══ EXERCISE DATA

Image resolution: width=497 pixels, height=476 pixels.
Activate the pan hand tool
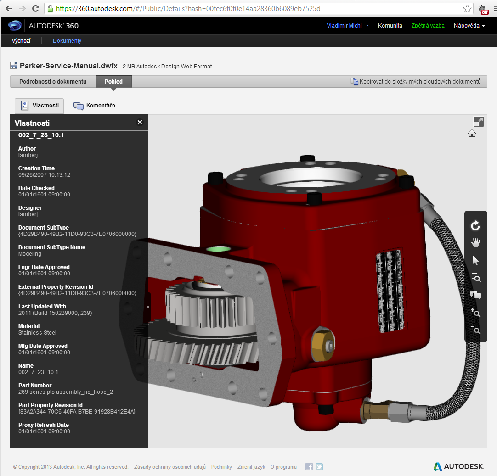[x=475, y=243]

════
══ EXERCISE DATA

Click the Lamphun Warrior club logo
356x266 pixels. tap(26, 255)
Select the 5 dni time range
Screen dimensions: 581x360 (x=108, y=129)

════

DIRECTION.
Begin at the line that contains "Image resolution: width=497" and stop after the line that contains "[x=475, y=243]". Write those lines out again, switching "Activate" to "Select", changing nothing else, and leave the pictures out.

ANSWER TO THIS EXERCISE.
Image resolution: width=497 pixels, height=476 pixels.
Select the pan hand tool
[x=475, y=243]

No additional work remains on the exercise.